● **Instructions to follow**
Would you retype every entry that follows without altering a word?

============================================================

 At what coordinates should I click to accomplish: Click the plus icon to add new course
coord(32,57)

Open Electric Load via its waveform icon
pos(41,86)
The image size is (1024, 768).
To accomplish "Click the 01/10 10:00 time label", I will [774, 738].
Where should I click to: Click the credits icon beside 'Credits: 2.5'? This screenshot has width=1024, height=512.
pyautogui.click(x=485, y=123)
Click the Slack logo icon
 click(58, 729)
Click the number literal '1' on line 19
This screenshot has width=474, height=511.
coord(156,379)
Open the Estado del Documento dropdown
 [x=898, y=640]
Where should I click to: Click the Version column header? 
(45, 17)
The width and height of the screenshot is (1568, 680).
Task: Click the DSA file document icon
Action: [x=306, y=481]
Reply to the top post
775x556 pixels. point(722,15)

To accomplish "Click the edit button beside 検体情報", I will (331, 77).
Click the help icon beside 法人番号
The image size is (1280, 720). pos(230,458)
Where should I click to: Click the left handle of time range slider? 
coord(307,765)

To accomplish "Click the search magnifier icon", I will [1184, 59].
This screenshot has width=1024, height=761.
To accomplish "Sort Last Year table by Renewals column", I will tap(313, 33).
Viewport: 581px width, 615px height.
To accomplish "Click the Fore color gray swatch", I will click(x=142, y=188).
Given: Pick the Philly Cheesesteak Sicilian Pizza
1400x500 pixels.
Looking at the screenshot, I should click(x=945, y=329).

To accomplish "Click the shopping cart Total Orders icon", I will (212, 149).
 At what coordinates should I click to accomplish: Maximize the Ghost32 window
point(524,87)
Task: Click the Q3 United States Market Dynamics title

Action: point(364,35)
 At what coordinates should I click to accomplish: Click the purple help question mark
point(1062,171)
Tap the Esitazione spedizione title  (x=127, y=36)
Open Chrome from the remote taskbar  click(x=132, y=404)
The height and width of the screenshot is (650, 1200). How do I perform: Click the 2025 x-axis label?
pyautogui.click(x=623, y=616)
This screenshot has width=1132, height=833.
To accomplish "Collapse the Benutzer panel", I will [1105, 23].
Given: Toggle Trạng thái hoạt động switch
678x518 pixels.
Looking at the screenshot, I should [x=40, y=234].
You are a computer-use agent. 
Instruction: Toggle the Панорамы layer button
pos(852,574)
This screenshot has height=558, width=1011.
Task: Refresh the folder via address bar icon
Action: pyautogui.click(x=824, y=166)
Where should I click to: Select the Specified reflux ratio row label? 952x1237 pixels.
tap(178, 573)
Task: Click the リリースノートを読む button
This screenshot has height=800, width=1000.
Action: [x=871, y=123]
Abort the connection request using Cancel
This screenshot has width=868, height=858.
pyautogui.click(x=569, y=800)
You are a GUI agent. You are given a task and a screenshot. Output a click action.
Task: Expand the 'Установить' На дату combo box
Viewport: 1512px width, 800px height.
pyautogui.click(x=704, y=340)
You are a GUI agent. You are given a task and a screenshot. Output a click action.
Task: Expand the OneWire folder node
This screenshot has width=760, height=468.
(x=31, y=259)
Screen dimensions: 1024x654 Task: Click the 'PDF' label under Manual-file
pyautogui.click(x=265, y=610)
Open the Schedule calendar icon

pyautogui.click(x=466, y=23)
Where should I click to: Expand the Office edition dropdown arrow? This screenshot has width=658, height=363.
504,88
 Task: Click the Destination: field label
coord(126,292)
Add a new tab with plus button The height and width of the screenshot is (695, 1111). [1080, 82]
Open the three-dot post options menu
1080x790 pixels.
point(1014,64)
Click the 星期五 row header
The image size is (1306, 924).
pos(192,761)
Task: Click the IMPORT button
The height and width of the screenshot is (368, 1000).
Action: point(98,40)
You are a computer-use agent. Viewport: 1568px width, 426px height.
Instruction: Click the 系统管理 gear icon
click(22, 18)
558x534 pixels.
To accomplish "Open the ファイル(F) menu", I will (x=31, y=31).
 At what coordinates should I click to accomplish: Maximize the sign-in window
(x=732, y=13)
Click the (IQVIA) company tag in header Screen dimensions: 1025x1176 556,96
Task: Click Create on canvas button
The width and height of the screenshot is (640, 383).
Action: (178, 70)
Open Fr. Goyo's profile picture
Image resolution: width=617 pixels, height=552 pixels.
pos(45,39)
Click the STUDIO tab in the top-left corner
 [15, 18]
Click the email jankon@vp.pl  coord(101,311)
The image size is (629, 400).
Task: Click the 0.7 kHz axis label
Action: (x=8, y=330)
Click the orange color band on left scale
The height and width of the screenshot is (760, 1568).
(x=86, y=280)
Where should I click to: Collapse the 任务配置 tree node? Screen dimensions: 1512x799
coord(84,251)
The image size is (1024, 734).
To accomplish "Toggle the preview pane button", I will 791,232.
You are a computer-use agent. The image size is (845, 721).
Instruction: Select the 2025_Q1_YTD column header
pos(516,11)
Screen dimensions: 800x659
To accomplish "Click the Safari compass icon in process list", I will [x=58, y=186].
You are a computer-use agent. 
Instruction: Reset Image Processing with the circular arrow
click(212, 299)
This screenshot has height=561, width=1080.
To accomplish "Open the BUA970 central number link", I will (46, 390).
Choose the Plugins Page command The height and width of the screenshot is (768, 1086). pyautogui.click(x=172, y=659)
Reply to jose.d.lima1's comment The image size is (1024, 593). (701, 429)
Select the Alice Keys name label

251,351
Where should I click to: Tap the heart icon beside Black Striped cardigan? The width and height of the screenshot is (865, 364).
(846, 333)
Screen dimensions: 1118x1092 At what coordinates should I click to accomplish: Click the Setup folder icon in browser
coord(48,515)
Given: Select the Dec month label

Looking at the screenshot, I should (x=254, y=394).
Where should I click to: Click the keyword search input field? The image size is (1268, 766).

============================================================

● **Output below**
 At what coordinates should I click to accomplish: Click the plus icon to add new course
coord(32,57)

Open Electric Load via its waveform icon
pos(41,86)
The image size is (1024, 768).
To accomplish "Click the 01/10 10:00 time label", I will [774, 738].
Where should I click to: Click the credits icon beside 'Credits: 2.5'? This screenshot has width=1024, height=512.
pyautogui.click(x=485, y=123)
Click the Slack logo icon
 click(58, 729)
Click the number literal '1' on line 19
This screenshot has width=474, height=511.
coord(156,379)
Open the Estado del Documento dropdown
 [x=898, y=640]
Where should I click to: Click the Version column header? 
(45, 17)
The width and height of the screenshot is (1568, 680).
Task: Click the DSA file document icon
Action: [x=306, y=481]
Reply to the top post
775x556 pixels. point(722,15)

To accomplish "Click the edit button beside 検体情報", I will (331, 77).
Click the help icon beside 法人番号
The image size is (1280, 720). pos(230,458)
Where should I click to: Click the left handle of time range slider? 
coord(307,765)

To accomplish "Click the search magnifier icon", I will [1184, 59].
This screenshot has width=1024, height=761.
To accomplish "Sort Last Year table by Renewals column", I will tap(313, 33).
Viewport: 581px width, 615px height.
To accomplish "Click the Fore color gray swatch", I will click(x=142, y=188).
Given: Pick the Philly Cheesesteak Sicilian Pizza
1400x500 pixels.
Looking at the screenshot, I should click(x=945, y=329).

To accomplish "Click the shopping cart Total Orders icon", I will (212, 149).
 At what coordinates should I click to accomplish: Maximize the Ghost32 window
point(524,87)
Task: Click the Q3 United States Market Dynamics title

Action: point(364,35)
 At what coordinates should I click to accomplish: Click the purple help question mark
point(1062,171)
Tap the Esitazione spedizione title  (x=127, y=36)
Open Chrome from the remote taskbar  click(x=132, y=404)
The height and width of the screenshot is (650, 1200). How do I perform: Click the 2025 x-axis label?
pyautogui.click(x=623, y=616)
This screenshot has width=1132, height=833.
To accomplish "Collapse the Benutzer panel", I will [1105, 23].
Given: Toggle Trạng thái hoạt động switch
678x518 pixels.
Looking at the screenshot, I should [x=40, y=234].
You are a computer-use agent. 
Instruction: Toggle the Панорамы layer button
pos(852,574)
This screenshot has height=558, width=1011.
Task: Refresh the folder via address bar icon
Action: pyautogui.click(x=824, y=166)
Where should I click to: Select the Specified reflux ratio row label? 952x1237 pixels.
tap(178, 573)
Task: Click the リリースノートを読む button
This screenshot has height=800, width=1000.
Action: [x=871, y=123]
Abort the connection request using Cancel
This screenshot has width=868, height=858.
pyautogui.click(x=569, y=800)
You are a GUI agent. You are given a task and a screenshot. Output a click action.
Task: Expand the 'Установить' На дату combo box
Viewport: 1512px width, 800px height.
pyautogui.click(x=704, y=340)
You are a GUI agent. You are given a task and a screenshot. Output a click action.
Task: Expand the OneWire folder node
This screenshot has width=760, height=468.
(x=31, y=259)
Screen dimensions: 1024x654 Task: Click the 'PDF' label under Manual-file
pyautogui.click(x=265, y=610)
Open the Schedule calendar icon

pyautogui.click(x=466, y=23)
Where should I click to: Expand the Office edition dropdown arrow? This screenshot has width=658, height=363.
504,88
 Task: Click the Destination: field label
coord(126,292)
Add a new tab with plus button The height and width of the screenshot is (695, 1111). [1080, 82]
Open the three-dot post options menu
1080x790 pixels.
point(1014,64)
Click the 星期五 row header
The image size is (1306, 924).
pos(192,761)
Task: Click the IMPORT button
The height and width of the screenshot is (368, 1000).
Action: point(98,40)
You are a computer-use agent. Viewport: 1568px width, 426px height.
Instruction: Click the 系统管理 gear icon
click(22, 18)
558x534 pixels.
To accomplish "Open the ファイル(F) menu", I will (x=31, y=31).
 At what coordinates should I click to accomplish: Maximize the sign-in window
(x=732, y=13)
Click the (IQVIA) company tag in header Screen dimensions: 1025x1176 556,96
Task: Click Create on canvas button
The width and height of the screenshot is (640, 383).
Action: (178, 70)
Open Fr. Goyo's profile picture
Image resolution: width=617 pixels, height=552 pixels.
pos(45,39)
Click the STUDIO tab in the top-left corner
 [15, 18]
Click the email jankon@vp.pl  coord(101,311)
The image size is (629, 400).
Task: Click the 0.7 kHz axis label
Action: (x=8, y=330)
Click the orange color band on left scale
The height and width of the screenshot is (760, 1568).
(x=86, y=280)
Where should I click to: Collapse the 任务配置 tree node? Screen dimensions: 1512x799
coord(84,251)
The image size is (1024, 734).
To accomplish "Toggle the preview pane button", I will 791,232.
You are a computer-use agent. The image size is (845, 721).
Instruction: Select the 2025_Q1_YTD column header
pos(516,11)
Screen dimensions: 800x659
To accomplish "Click the Safari compass icon in process list", I will [x=58, y=186].
You are a computer-use agent. 
Instruction: Reset Image Processing with the circular arrow
click(212, 299)
This screenshot has height=561, width=1080.
To accomplish "Open the BUA970 central number link", I will (46, 390).
Choose the Plugins Page command The height and width of the screenshot is (768, 1086). pyautogui.click(x=172, y=659)
Reply to jose.d.lima1's comment The image size is (1024, 593). (701, 429)
Select the Alice Keys name label

251,351
Where should I click to: Tap the heart icon beside Black Striped cardigan? The width and height of the screenshot is (865, 364).
(846, 333)
Screen dimensions: 1118x1092 At what coordinates should I click to accomplish: Click the Setup folder icon in browser
coord(48,515)
Given: Select the Dec month label

Looking at the screenshot, I should (x=254, y=394).
Where should I click to: Click the keyword search input field? The image size is (1268, 766).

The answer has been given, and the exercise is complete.